Iraq being used for drug transit



By Jonathan Finer


BAGHDAD: The head of the addiction unit at Baghdad’s largest treatment centre for substance abusers took a long drag from his Craven cigarette and offered his assessment of the drug problem in Iraq. “There is no drug problem in Iraq,” said Abbas Fadhil Mahdi, a former brigadier general in Saddam Hussein’s army who is now a psychiatrist at the capital’s Ibn Rushud hospital.

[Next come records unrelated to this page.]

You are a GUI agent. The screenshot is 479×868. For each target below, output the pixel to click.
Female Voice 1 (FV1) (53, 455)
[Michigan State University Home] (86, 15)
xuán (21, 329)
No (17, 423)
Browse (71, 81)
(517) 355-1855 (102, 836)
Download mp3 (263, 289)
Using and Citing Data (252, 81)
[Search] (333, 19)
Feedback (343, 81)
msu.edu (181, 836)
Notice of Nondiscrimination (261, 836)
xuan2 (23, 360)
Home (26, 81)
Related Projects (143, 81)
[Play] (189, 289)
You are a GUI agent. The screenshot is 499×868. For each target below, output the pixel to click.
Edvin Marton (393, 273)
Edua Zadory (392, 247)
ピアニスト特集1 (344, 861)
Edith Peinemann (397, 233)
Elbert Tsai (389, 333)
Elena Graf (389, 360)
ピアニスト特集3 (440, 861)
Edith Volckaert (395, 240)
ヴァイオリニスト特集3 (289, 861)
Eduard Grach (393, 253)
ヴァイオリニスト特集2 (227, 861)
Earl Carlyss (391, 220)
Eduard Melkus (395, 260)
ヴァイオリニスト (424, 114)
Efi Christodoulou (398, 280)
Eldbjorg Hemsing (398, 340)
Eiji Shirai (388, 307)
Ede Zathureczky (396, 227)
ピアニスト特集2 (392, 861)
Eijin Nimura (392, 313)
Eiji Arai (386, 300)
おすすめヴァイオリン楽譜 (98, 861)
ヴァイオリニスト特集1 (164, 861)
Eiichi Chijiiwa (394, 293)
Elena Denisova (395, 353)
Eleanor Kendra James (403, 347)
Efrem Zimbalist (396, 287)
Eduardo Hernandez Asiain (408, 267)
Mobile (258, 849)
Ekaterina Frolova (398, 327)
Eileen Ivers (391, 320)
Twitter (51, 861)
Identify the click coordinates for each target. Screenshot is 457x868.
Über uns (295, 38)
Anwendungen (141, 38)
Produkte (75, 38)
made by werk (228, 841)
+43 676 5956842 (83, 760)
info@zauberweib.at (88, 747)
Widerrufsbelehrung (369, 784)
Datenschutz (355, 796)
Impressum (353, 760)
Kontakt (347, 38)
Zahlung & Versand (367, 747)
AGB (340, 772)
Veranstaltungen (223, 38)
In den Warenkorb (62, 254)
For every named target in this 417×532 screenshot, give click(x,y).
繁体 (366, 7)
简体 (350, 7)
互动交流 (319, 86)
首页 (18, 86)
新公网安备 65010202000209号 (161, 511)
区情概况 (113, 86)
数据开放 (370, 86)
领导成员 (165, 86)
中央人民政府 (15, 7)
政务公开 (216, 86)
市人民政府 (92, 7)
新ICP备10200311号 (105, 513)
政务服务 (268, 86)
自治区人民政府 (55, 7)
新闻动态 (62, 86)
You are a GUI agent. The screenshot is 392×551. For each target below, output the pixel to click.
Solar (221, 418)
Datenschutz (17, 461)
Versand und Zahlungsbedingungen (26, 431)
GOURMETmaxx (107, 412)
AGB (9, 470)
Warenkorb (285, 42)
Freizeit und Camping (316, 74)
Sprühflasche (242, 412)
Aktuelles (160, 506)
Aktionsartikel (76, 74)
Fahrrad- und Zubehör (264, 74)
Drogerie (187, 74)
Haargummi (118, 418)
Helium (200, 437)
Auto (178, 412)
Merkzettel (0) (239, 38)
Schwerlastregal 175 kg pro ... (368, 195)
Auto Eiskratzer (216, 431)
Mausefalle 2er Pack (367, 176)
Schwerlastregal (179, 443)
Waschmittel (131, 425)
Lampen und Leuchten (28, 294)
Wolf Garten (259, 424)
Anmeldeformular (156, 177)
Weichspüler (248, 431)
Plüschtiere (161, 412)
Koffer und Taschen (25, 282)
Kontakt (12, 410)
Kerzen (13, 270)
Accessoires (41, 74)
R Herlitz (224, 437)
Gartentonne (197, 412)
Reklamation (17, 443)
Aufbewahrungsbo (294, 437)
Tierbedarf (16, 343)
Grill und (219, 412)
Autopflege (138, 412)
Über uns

“We have immunity against addiction,” he continued. “Islam protects people from indulging in such illicit, harmful intake of substances. And unlike in the West and in America, we have cohesive and supportive extended families. So there is no problem with drugs.”

Iraqi government officials and a UN agency that monitors drug trafficking disagree. Hamid Ghodse, president of the United Nations’ International Narcotics Control Board, said that since the US-led invasion in 2003, Iraq has become a transit point in the flow of hashish and heroin from Afghanistan, the world’s largest producer of opium poppies, to Persian Gulf countries and Europe.

Under Saddam Hussein’s authoritarian rule, alcoholism and addiction to medications such as Valium were prevalent, health officials here say. The use of illegal drugs, a subject not discussed publicly, was thought to be rare. But since the invasion, the same porous borders that US and Iraqi officials describe as conduits for foreign insurgents have become well-travelled smuggling routes for drug traffickers, according to UN and government officials. As a result, the Health Ministry says, addiction rates are climbing steadily.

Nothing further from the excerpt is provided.